▸ WRITTEN REQUEST
Arrange the material from the line with "Where should I" through the end as a Markdown table with the columns Row and Text, numbering each line and skipping blank lines. Leave out the pictures.

▸ RECORDS FOR THIS TASK
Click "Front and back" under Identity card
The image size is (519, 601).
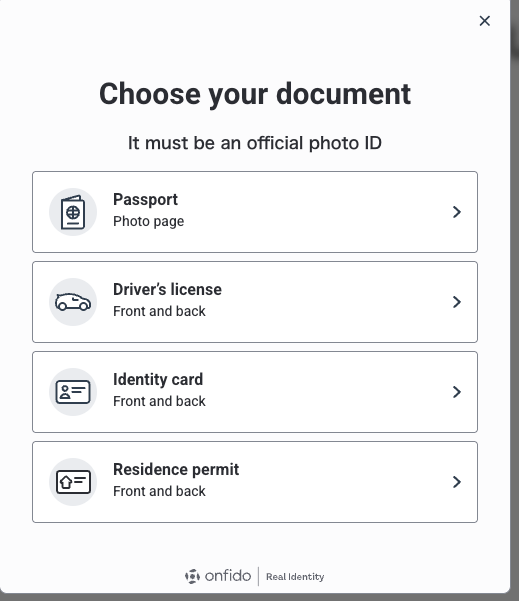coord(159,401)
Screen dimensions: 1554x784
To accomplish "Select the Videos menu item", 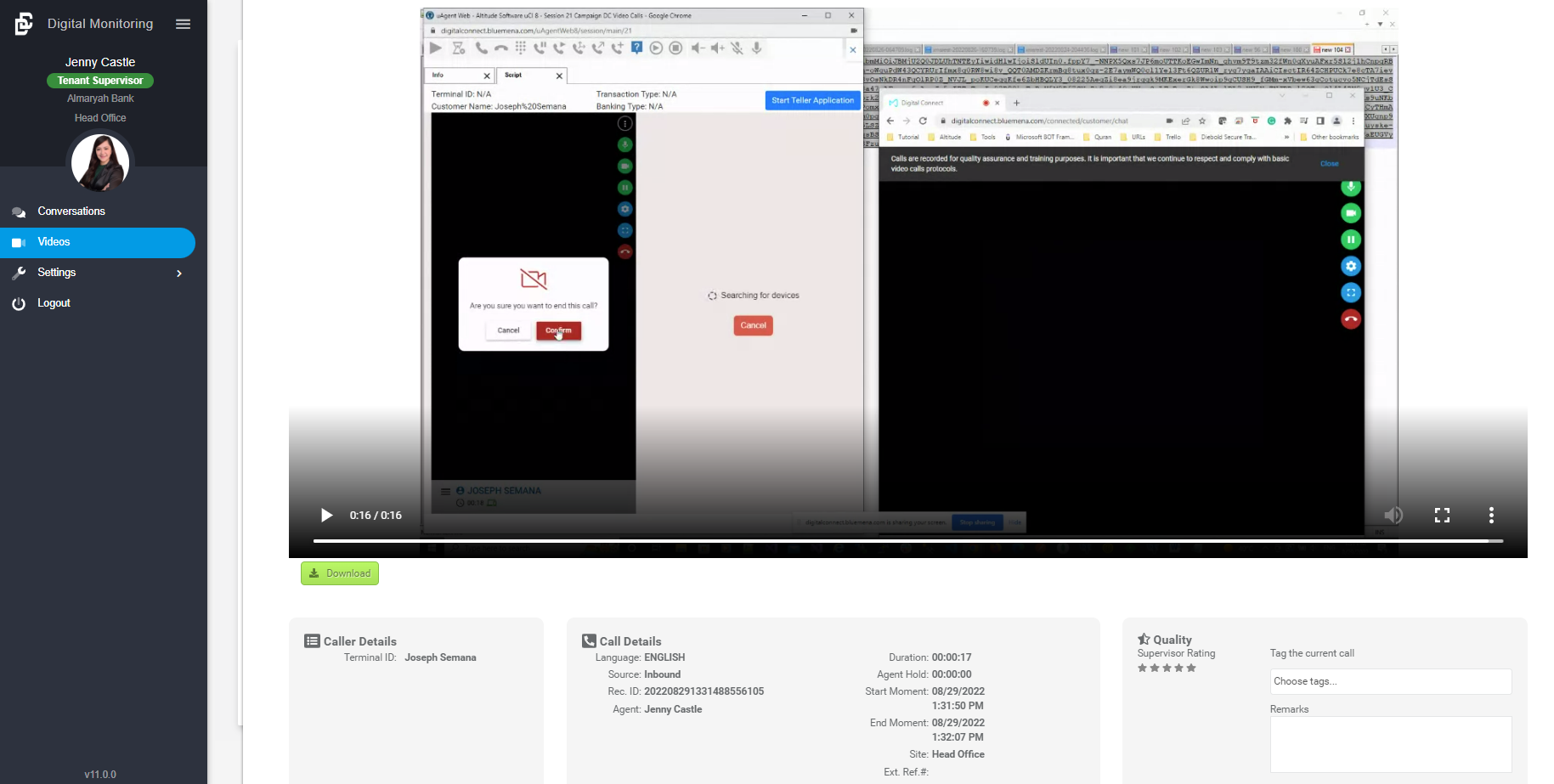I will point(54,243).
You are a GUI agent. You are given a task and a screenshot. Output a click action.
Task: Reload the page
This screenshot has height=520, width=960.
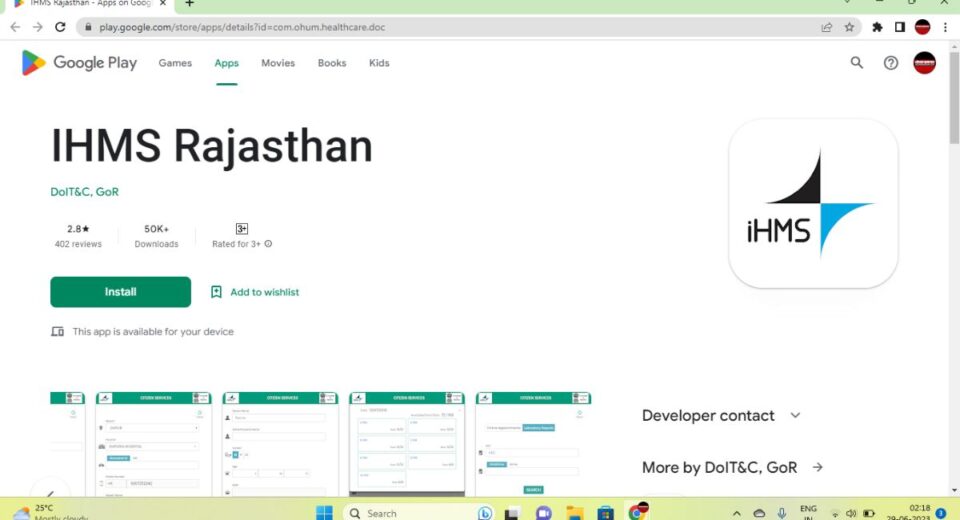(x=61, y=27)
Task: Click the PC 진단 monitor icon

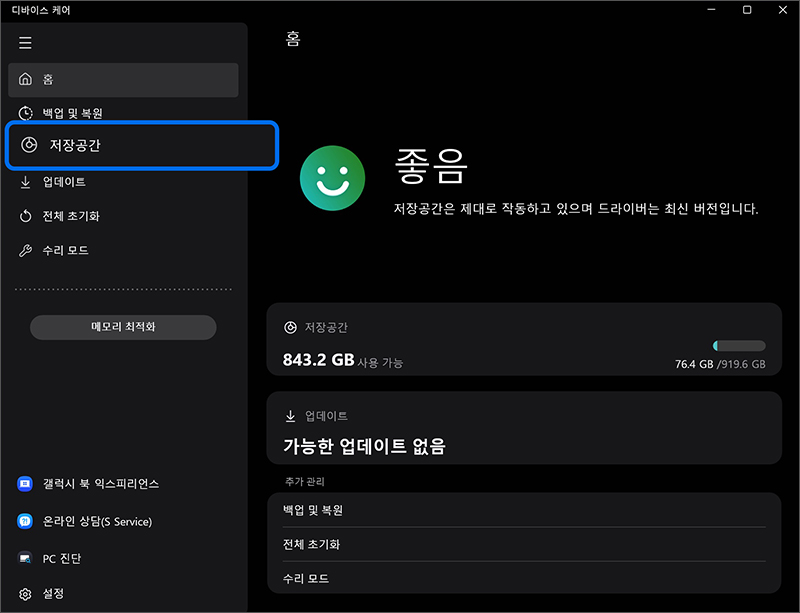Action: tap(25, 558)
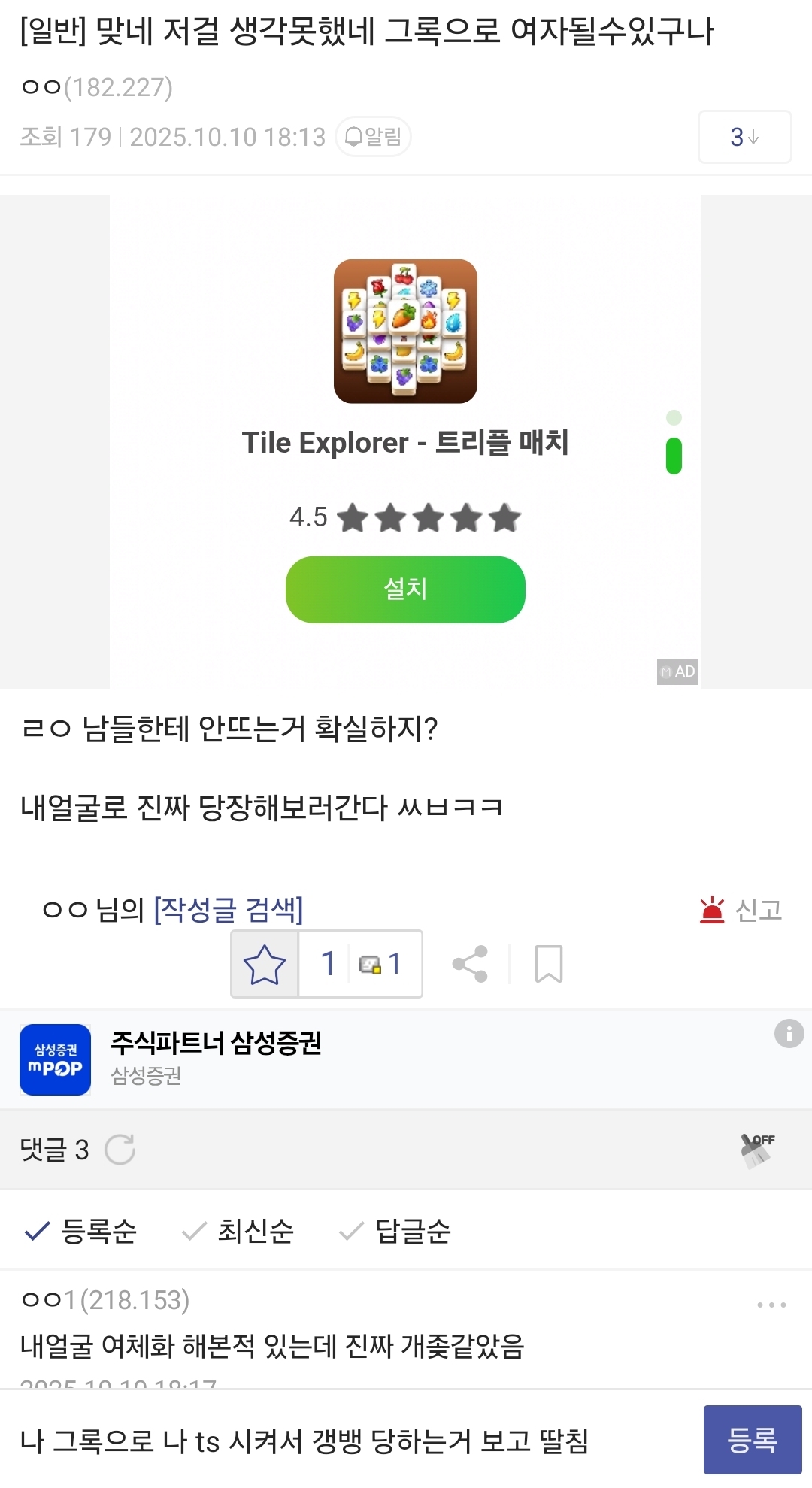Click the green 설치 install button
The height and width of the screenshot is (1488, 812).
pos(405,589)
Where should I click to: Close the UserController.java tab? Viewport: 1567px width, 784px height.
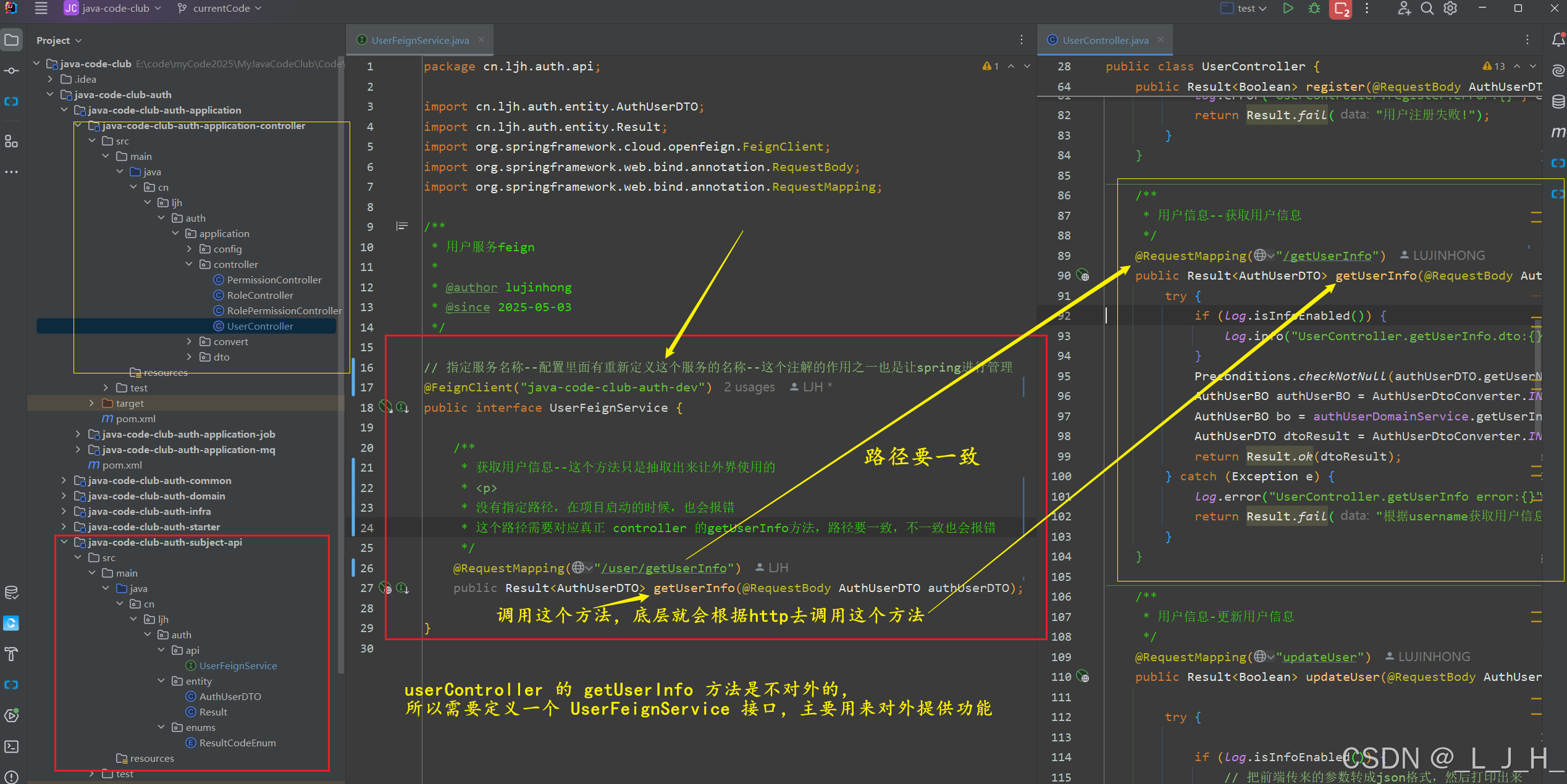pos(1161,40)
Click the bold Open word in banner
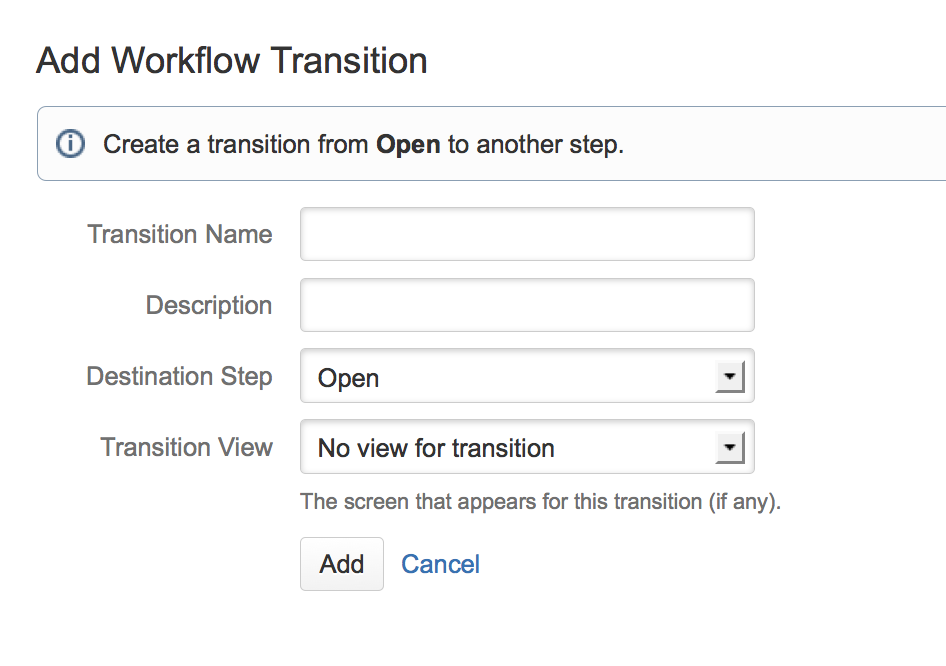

▸ EXERCISE SOLUTION
| Row | Text |
|---|---|
| 1 | Where should I click to: Close the UserController.java tab? Viewport: 1567px width, 784px height. |
| 2 | pos(1161,40) |
| 3 | Click the bold Open word in banner |